## ACTIVITY
What you return must match the listing below word for word.

## SUPPLIED DATA
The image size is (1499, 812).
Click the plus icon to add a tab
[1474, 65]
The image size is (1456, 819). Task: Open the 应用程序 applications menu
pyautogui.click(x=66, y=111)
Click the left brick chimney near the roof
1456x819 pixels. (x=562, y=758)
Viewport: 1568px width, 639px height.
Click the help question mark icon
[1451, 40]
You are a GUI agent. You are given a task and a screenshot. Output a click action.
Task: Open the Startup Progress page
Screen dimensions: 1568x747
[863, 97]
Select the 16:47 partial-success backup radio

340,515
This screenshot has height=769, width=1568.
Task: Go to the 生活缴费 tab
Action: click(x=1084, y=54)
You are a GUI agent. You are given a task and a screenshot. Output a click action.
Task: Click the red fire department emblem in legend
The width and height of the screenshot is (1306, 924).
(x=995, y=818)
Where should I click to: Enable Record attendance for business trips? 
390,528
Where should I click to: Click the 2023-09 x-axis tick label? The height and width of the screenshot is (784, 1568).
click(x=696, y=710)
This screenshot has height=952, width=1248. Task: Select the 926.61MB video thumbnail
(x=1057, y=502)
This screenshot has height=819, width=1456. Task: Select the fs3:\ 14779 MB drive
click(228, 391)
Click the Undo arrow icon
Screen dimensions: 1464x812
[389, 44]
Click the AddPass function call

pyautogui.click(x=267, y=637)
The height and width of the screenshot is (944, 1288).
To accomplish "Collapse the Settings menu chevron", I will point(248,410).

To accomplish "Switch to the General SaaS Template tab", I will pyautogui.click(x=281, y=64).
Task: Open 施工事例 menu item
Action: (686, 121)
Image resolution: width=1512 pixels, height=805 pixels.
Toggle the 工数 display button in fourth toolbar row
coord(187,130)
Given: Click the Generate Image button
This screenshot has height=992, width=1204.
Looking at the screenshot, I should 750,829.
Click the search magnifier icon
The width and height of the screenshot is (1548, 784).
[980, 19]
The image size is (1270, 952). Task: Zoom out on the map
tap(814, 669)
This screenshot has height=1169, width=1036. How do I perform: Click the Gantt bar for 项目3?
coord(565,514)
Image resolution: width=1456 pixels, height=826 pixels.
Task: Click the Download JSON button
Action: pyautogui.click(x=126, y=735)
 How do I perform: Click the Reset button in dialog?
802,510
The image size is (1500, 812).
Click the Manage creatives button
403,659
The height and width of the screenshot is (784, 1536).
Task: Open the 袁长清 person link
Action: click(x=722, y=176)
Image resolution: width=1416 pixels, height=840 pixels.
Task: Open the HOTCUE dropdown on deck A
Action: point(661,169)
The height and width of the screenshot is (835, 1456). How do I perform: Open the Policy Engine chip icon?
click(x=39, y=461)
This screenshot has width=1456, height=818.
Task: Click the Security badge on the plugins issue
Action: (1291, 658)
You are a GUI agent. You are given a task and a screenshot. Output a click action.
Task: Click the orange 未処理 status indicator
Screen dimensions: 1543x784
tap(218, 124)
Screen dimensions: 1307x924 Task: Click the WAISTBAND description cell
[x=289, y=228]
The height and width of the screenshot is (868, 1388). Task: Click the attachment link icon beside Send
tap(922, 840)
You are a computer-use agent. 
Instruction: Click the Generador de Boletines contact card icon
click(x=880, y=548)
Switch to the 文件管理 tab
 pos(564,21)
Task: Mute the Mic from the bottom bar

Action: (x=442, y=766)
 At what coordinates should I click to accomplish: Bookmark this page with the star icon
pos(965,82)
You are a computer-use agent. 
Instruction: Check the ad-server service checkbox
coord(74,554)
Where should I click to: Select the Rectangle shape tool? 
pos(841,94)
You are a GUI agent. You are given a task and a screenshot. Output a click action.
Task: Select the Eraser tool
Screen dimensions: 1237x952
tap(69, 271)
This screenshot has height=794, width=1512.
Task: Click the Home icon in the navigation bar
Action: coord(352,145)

## RESPONSE AREA
The image size is (1499, 812).
Click the plus icon to add a tab
[1474, 65]
The image size is (1456, 819). Task: Open the 应用程序 applications menu
pyautogui.click(x=66, y=111)
Click the left brick chimney near the roof
1456x819 pixels. (x=562, y=758)
Viewport: 1568px width, 639px height.
Click the help question mark icon
[1451, 40]
You are a GUI agent. You are given a task and a screenshot. Output a click action.
Task: Open the Startup Progress page
Screen dimensions: 1568x747
[863, 97]
Select the 16:47 partial-success backup radio

340,515
This screenshot has height=769, width=1568.
Task: Go to the 生活缴费 tab
Action: click(x=1084, y=54)
You are a GUI agent. You are given a task and a screenshot. Output a click action.
Task: Click the red fire department emblem in legend
The width and height of the screenshot is (1306, 924).
(x=995, y=818)
Where should I click to: Enable Record attendance for business trips? 
390,528
Where should I click to: Click the 2023-09 x-axis tick label? The height and width of the screenshot is (784, 1568).
click(x=696, y=710)
This screenshot has height=952, width=1248. Task: Select the 926.61MB video thumbnail
(x=1057, y=502)
This screenshot has height=819, width=1456. Task: Select the fs3:\ 14779 MB drive
click(228, 391)
Click the Undo arrow icon
Screen dimensions: 1464x812
[389, 44]
Click the AddPass function call

pyautogui.click(x=267, y=637)
The height and width of the screenshot is (944, 1288).
To accomplish "Collapse the Settings menu chevron", I will point(248,410).

To accomplish "Switch to the General SaaS Template tab", I will pyautogui.click(x=281, y=64).
Task: Open 施工事例 menu item
Action: (686, 121)
Image resolution: width=1512 pixels, height=805 pixels.
Toggle the 工数 display button in fourth toolbar row
coord(187,130)
Given: Click the Generate Image button
This screenshot has height=992, width=1204.
Looking at the screenshot, I should 750,829.
Click the search magnifier icon
The width and height of the screenshot is (1548, 784).
[980, 19]
The image size is (1270, 952). Task: Zoom out on the map
tap(814, 669)
This screenshot has height=1169, width=1036. How do I perform: Click the Gantt bar for 项目3?
coord(565,514)
Image resolution: width=1456 pixels, height=826 pixels.
Task: Click the Download JSON button
Action: pyautogui.click(x=126, y=735)
 How do I perform: Click the Reset button in dialog?
802,510
The image size is (1500, 812).
Click the Manage creatives button
403,659
The height and width of the screenshot is (784, 1536).
Task: Open the 袁长清 person link
Action: click(x=722, y=176)
Image resolution: width=1416 pixels, height=840 pixels.
Task: Open the HOTCUE dropdown on deck A
Action: point(661,169)
The height and width of the screenshot is (835, 1456). How do I perform: Open the Policy Engine chip icon?
click(x=39, y=461)
This screenshot has width=1456, height=818.
Task: Click the Security badge on the plugins issue
Action: (1291, 658)
You are a GUI agent. You are given a task and a screenshot. Output a click action.
Task: Click the orange 未処理 status indicator
Screen dimensions: 1543x784
tap(218, 124)
Screen dimensions: 1307x924 Task: Click the WAISTBAND description cell
[x=289, y=228]
The height and width of the screenshot is (868, 1388). Task: Click the attachment link icon beside Send
tap(922, 840)
You are a computer-use agent. 
Instruction: Click the Generador de Boletines contact card icon
click(x=880, y=548)
Switch to the 文件管理 tab
 pos(564,21)
Task: Mute the Mic from the bottom bar

Action: (x=442, y=766)
 At what coordinates should I click to accomplish: Bookmark this page with the star icon
pos(965,82)
You are a computer-use agent. 
Instruction: Check the ad-server service checkbox
coord(74,554)
Where should I click to: Select the Rectangle shape tool? 
pos(841,94)
You are a GUI agent. You are given a task and a screenshot. Output a click action.
Task: Select the Eraser tool
Screen dimensions: 1237x952
tap(69, 271)
This screenshot has height=794, width=1512.
Task: Click the Home icon in the navigation bar
Action: coord(352,145)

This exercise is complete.